## TASK ITEM
Beginning with the line that has "Check the box for IP限制用户 row", please write out the remaining lines of the material exactly, the last one included.

## GIVEN DATA
************

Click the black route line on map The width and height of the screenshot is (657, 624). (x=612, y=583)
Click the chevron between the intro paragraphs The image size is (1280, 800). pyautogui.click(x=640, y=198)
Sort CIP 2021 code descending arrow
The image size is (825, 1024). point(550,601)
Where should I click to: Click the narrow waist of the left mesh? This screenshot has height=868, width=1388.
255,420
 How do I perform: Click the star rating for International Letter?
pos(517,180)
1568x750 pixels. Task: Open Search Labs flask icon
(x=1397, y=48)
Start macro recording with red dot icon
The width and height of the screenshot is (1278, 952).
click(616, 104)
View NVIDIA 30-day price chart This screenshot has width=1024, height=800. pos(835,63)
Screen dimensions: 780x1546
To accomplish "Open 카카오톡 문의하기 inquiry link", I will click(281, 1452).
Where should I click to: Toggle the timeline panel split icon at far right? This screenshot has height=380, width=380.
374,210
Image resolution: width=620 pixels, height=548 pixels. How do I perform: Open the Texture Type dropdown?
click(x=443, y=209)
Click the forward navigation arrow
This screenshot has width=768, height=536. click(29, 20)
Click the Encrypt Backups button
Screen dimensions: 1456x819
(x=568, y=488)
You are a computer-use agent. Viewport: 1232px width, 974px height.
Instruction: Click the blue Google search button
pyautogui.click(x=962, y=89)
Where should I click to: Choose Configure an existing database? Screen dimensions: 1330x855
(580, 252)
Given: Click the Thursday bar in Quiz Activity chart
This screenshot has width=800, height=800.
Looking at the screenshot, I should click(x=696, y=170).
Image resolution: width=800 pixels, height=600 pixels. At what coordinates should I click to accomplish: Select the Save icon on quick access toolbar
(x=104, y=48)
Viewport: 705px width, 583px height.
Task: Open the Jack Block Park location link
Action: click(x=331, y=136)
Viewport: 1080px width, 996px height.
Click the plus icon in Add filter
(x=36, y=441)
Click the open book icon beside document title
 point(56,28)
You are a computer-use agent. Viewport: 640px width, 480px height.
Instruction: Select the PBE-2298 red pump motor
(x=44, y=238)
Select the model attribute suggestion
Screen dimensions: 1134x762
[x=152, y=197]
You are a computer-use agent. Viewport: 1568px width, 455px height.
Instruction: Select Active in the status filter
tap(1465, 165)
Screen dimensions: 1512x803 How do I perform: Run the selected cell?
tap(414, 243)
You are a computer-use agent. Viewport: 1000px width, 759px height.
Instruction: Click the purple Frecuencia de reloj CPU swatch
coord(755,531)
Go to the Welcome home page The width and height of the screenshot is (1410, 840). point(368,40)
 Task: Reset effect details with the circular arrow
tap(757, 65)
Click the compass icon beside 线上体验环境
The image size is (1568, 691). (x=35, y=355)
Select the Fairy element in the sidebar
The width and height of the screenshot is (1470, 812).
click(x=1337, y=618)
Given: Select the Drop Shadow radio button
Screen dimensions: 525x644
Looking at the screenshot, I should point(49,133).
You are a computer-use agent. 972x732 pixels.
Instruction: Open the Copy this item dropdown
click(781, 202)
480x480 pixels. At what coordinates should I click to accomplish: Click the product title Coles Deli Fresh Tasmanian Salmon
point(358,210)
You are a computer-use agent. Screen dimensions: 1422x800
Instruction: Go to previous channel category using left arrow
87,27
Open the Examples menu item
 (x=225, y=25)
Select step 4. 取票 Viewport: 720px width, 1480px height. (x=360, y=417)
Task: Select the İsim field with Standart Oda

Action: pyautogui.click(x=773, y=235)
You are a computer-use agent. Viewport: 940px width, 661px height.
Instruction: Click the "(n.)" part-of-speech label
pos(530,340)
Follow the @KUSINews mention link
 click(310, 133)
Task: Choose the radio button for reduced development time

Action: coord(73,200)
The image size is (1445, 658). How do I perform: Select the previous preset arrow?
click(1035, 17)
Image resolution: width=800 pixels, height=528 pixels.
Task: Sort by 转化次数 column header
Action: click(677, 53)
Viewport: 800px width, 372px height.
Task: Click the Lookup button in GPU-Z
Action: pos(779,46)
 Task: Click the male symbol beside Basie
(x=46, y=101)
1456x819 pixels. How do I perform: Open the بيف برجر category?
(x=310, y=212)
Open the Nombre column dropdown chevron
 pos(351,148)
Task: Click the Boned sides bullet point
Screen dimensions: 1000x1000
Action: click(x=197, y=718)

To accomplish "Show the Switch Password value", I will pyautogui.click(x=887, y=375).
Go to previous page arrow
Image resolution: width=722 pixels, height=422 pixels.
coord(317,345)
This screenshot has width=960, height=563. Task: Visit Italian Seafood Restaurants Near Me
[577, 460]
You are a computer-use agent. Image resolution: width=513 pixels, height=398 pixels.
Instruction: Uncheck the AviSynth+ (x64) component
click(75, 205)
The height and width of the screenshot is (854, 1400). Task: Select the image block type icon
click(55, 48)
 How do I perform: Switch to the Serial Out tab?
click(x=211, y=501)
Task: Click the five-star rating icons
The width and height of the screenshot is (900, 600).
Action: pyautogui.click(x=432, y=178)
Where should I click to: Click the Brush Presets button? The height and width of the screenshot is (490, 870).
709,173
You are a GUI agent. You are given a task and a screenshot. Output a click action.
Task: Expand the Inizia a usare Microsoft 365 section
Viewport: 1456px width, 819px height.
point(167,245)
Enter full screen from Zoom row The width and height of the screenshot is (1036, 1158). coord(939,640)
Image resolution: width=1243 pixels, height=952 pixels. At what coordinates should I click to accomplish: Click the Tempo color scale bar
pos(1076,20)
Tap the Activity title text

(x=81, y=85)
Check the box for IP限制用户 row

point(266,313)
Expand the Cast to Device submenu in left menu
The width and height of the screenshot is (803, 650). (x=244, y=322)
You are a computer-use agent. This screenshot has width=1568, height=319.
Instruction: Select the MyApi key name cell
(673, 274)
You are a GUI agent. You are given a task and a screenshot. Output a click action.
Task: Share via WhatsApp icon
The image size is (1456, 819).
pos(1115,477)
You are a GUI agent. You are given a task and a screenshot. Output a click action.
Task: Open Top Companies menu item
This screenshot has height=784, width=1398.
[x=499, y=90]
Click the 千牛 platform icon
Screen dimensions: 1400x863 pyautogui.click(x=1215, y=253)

************

## TASK ANSWER
Check the box for IP限制用户 row

point(266,313)
Expand the Cast to Device submenu in left menu
The width and height of the screenshot is (803, 650). (x=244, y=322)
You are a computer-use agent. This screenshot has width=1568, height=319.
Instruction: Select the MyApi key name cell
(673, 274)
You are a GUI agent. You are given a task and a screenshot. Output a click action.
Task: Share via WhatsApp icon
The image size is (1456, 819).
pos(1115,477)
You are a GUI agent. You are given a task and a screenshot. Output a click action.
Task: Open Top Companies menu item
This screenshot has height=784, width=1398.
[x=499, y=90]
Click the 千牛 platform icon
Screen dimensions: 1400x863 pyautogui.click(x=1215, y=253)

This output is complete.